Wo beantrage ich Bürgergeld?

Das Bürgergeld wird beim Jobcenter beantragt, das für deinen Wohnort zuständig ist – nicht bei der Agentur für Arbeit. Antrag online unter jobcenter.digital, persönlich oder per Post.

Muss ich mein Erspartes aufbrauchen, bevor ich Bürgergeld bekomme?

Nur wenn dein Vermögen die Freibeträge übersteigt. In den ersten 12 Monaten gilt 15.000 Euro pro Person als Schonvermögen. Danach: 15.000 Euro für die erste und 7.500 Euro für jede weitere Person in der Bedarfsgemeinschaft.

Was zählt beim Bürgergeld als Einkommen?

Erwerbseinkommen, ALG I, Kindergeld, Unterhalt, Renten, Mieteinnahmen. Es gibt jedoch Freibeträge: 100 Euro vollständig frei, dann 20 % von 100–520 €, 30 % von 520–1.000 €.

Bekomme ich Bürgergeld, wenn ich arbeite?

Ja, wenn dein Arbeitseinkommen deinen Bedarf nicht deckt, hast du Anspruch auf ergänzendes Bürgergeld (Aufstocker). Die Freibeträge auf Erwerbseinkommen sorgen dafür, dass sich Arbeit immer lohnt.

Kann mir das Bürgergeld gekürzt werden?

Ja, bei Pflichtverletzungen (zumutbare Arbeit oder Weiterbildung abgelehnt) um bis zu 30 % für drei Monate. Bei wiederholten Pflichtverletzungen sind höhere Kürzungen möglich.

Bin ich beim Bürgergeld krankenversichert?

Ja. Bürgergeldempfänger werden automatisch in der gesetzlichen Kranken- und Pflegeversicherung versichert. Die Beiträge übernimmt das Jobcenter vollständig.

Was ist die Weiterbildungsprämie beim Bürgergeld?

Wer während des Bürgergeld-Bezugs an einer geförderten Weiterbildung teilnimmt, erhält monatlich 150 Euro Weiterbildungsgeld zusätzlich. Bei bestandener Abschlussprüfung gibt es einen Bonus von 2.500 Euro – beides bleibt anrechnungsfrei.

Wie lange bekomme ich Bürgergeld?

Das Bürgergeld ist nicht zeitlich begrenzt. Es wird so lange gezahlt, wie du hilfebedürftig bist und die Voraussetzungen erfüllst. Die Bedürftigkeit wird regelmäßig, meist alle 6–12 Monate, neu überprüft.
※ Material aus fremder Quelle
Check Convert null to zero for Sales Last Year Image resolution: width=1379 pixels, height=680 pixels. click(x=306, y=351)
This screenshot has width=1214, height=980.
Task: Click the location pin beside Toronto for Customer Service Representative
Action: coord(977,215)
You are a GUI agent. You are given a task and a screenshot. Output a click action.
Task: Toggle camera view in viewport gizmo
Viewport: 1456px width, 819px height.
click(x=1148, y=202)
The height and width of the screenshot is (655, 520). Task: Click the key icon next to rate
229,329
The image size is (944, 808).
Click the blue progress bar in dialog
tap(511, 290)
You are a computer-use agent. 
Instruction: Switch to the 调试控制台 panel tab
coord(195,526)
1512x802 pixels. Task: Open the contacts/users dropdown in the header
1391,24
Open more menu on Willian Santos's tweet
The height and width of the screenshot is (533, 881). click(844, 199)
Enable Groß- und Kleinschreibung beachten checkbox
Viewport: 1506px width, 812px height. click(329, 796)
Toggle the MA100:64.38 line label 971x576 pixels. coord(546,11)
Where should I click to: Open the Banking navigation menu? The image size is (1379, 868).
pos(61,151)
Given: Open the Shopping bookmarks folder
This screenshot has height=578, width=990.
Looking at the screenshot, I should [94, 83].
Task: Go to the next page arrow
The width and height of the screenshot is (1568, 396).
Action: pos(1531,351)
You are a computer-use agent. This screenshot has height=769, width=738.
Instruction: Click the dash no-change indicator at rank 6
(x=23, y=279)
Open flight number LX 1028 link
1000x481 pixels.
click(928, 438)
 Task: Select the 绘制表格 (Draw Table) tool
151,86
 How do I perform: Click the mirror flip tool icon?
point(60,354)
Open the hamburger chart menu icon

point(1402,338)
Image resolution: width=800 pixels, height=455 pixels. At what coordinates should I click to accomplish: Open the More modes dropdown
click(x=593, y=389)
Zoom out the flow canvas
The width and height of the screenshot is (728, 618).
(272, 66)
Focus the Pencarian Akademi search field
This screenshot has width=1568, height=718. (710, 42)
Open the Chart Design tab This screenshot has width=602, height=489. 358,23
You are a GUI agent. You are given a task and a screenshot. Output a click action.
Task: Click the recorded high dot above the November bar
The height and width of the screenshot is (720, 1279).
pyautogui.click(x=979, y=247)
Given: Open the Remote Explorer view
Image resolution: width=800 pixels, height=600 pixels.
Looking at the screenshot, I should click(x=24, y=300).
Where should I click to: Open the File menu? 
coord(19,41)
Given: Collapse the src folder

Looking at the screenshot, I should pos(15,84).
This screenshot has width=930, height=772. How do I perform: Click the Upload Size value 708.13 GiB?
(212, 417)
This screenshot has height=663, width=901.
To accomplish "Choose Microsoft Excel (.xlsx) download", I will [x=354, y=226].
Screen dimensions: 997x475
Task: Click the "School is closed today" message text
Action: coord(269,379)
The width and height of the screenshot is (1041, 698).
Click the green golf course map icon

Was passiert mit dem Bürgergeld, wenn ich einen Job annehme?

Dein Einkommen wird auf das Bürgergeld angerechnet, aber nicht vollständig. Die Freibeträge (§ 11b SGB II) sorgen dafür, dass du durch Arbeit netto mehr hast. Bei ausreichend hohem Einkommen entfällt der Anspruch vollständig.